> [What is being asked]: Copy out every line in the rows below that contains the word "Toggle". Case counts.

> [Supplied material]:
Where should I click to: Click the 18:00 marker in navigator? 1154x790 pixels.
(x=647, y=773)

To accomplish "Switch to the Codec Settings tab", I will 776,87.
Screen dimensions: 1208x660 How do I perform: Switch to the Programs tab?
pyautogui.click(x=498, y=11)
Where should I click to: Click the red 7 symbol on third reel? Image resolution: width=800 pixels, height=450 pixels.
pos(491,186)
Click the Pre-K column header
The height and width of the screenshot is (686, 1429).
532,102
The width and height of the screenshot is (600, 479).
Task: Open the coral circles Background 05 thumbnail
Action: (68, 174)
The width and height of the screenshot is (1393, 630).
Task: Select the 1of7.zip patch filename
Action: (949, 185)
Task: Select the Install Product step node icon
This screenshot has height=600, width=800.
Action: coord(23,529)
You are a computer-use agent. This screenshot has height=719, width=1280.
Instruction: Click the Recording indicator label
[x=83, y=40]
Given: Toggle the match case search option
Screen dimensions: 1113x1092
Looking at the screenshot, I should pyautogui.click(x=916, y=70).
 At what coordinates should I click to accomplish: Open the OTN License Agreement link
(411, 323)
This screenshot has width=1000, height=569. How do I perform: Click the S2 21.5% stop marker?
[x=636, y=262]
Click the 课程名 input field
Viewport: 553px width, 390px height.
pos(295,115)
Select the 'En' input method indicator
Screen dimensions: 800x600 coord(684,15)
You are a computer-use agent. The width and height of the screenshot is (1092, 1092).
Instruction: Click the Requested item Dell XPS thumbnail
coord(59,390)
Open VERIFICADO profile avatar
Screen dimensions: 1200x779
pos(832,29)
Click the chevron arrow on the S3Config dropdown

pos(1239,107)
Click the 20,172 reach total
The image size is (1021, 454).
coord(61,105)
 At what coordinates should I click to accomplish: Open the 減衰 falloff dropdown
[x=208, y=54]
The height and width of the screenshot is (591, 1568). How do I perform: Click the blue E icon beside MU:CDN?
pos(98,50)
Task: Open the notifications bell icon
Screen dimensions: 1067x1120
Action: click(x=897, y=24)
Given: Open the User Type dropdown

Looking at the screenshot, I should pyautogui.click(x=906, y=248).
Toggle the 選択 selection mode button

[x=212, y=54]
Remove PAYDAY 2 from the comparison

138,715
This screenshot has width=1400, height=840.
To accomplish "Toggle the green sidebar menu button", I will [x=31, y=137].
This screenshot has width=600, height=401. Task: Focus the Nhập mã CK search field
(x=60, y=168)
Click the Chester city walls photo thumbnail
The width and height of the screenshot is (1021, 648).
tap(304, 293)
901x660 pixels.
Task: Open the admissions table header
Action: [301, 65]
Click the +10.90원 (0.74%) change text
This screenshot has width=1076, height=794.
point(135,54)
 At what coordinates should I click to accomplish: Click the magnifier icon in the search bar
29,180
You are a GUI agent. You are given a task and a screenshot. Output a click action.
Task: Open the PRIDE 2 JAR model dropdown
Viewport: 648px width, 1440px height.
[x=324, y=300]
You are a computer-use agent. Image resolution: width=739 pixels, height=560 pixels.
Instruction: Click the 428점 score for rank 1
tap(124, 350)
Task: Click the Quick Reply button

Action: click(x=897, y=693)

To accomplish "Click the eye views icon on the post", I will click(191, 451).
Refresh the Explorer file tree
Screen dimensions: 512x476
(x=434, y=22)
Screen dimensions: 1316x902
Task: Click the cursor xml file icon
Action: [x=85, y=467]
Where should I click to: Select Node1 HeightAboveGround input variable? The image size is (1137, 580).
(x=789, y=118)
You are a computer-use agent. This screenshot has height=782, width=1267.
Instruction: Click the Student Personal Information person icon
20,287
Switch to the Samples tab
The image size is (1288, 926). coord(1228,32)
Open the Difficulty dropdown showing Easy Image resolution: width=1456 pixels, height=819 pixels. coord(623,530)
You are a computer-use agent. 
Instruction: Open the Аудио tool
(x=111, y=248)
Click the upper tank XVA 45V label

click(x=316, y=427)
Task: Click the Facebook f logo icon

> [Expected answer]:
Given: Toggle the match case search option
Toggle the 選択 selection mode button
To accomplish "Toggle the green sidebar menu button", I will [x=31, y=137].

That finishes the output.